- The Washington Times - Wednesday, November 1, 2017

John Schnatter, the CEO and face of Papa John's pizza, chewed out the NFL on Wednesday for its handling of the take-a-knee protests, saying the lingering controversy has taken a bite out of the pizza chain’s sales.

Mr. Schnatter, whose company has been the official pizza sponsor of the NFL since 2010, blamed the league’s “poor leadership” for Papa John's third-quarter drop in shares, which fell 11 percent Wednesday after revenue numbers were released.

“The NFL has been a long and valued partner over the years, but we are certainly disappointed that NFL and its leadership did not resolve the ongoing situation to the satisfaction of all parties,” Mr. Schnatter said on an earnings call, as reported by CNBC.

“This should have been nipped in the bud a year and a half ago,” he said.

NFL Commissioner Roger Goodell met two weeks ago with owners and players in an effort to address the ongoing protests, which began last year as a statement against the deaths of black men at the hands of police, but said afterward that he didn’t ask players to stand for the national anthem.

The NFL has seen its ratings drop this season, a slump that began last year and has been attributed to a host of factors, including fan anger over the protests, bad weather, poor officiating and sloppy play.

“The NFL situation has persisted in the pressure that it’s applying to our sales that has bled into the start of the fourth quarter,” said Steve Ritchie, chief operating officer, in the conference call.

The company’s comments come as the first indication that the ongoing protests are hurting the NFL’s sponsors.

“The NFL has hurt us and, more importantly, by not resolving the current debacle to the [players’ and owners’] satisfaction, NFL leadership has hurt Papa John's,” Mr. Schnatter said.

He added that, “Leadership starts at the top, and this is an example of poor leadership.”

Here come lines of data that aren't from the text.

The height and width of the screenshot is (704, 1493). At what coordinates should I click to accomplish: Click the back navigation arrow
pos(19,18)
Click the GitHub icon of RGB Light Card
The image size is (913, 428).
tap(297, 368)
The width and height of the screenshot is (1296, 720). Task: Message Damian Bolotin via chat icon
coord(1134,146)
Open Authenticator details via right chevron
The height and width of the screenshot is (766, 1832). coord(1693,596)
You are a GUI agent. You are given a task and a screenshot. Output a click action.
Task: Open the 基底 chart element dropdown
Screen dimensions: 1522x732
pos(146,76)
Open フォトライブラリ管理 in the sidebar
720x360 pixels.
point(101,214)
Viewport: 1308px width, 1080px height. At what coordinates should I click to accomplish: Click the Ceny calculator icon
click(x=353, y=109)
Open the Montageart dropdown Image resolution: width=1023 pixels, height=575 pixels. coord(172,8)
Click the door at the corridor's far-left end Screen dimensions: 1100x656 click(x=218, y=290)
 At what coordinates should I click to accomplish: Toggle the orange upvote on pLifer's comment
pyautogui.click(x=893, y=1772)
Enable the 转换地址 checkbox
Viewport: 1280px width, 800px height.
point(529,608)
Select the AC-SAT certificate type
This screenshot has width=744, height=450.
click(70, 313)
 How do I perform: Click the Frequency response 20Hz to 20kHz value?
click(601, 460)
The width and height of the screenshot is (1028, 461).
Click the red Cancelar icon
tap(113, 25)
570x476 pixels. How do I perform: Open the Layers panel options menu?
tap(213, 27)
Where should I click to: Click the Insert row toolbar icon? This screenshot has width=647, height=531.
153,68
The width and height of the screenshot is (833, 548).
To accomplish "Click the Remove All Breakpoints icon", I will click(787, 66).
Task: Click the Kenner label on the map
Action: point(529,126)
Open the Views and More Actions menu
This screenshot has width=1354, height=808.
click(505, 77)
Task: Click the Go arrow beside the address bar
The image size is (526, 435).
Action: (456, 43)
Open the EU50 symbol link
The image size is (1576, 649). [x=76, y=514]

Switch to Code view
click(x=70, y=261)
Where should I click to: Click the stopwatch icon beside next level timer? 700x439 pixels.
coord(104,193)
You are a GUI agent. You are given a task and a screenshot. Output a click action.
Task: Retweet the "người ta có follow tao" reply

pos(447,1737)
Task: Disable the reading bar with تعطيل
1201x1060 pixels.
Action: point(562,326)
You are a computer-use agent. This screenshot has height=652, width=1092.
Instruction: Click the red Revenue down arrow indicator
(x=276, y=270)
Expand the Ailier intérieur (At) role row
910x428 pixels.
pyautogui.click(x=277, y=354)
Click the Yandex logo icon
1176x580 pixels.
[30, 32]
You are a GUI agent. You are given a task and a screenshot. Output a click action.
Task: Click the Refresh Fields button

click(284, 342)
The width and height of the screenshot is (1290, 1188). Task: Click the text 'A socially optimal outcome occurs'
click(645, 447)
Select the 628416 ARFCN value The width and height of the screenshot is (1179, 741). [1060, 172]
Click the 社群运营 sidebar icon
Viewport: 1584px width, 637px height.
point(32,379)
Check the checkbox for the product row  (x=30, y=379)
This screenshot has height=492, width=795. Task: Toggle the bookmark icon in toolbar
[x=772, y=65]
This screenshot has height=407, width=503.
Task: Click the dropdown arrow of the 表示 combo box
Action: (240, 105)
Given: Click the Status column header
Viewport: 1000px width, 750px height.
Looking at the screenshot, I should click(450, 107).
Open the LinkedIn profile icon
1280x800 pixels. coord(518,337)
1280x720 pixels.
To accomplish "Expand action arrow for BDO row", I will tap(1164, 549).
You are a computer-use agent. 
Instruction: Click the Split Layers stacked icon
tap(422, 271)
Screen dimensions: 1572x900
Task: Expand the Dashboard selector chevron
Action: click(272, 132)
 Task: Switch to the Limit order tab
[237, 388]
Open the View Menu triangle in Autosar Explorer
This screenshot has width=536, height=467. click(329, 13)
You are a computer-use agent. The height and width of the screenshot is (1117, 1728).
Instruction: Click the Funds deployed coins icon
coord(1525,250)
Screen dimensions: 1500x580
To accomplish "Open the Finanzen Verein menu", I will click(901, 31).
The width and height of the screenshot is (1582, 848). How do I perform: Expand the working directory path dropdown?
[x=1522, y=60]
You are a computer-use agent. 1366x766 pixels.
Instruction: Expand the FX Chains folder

Mr. Schnatter appears in commercials for Papa John's, often with recently retired Denver Broncos quarterback Peyton Manning, who owns more than 30 of the pizza restaurants in the Denver area.

ESPN commentator Stephen A. Smith said Wednesday that the NFL should take heed of the company’s frustration.

“If you’re looking at this, the CEO for Papa John's is making sense, because he’s reminding everybody this comes down to brass tacks. This is about the bottom line,” Mr. Smith said on “First Take.”

“You have a salary cap that’s visited every single year,” he added. “If I’m losing dollars as a league, then ultimately the cap and the projected number that it was supposed to be at may not be met, and suddenly the numbers might be lower, and a result, fewer roster spots or fewer dollars are going to be available to the players.”

Mr. Smith suggested that the brouhaha could have been avoided if free-agent quarterback Colin Kaepernick had been hired.

Mr. Kaepernick, who became a leader of last year’s protests but opted out of his contract with the San Francisco 49ers in March, has filed a complaint with the NFL accusing the owners of colluding against him.

“You [owners] need to ask yourself this one simple question: If we had simply made sure that Colin Kaepernick was in the National Football League, would any of this be happening?” Mr. Smith said.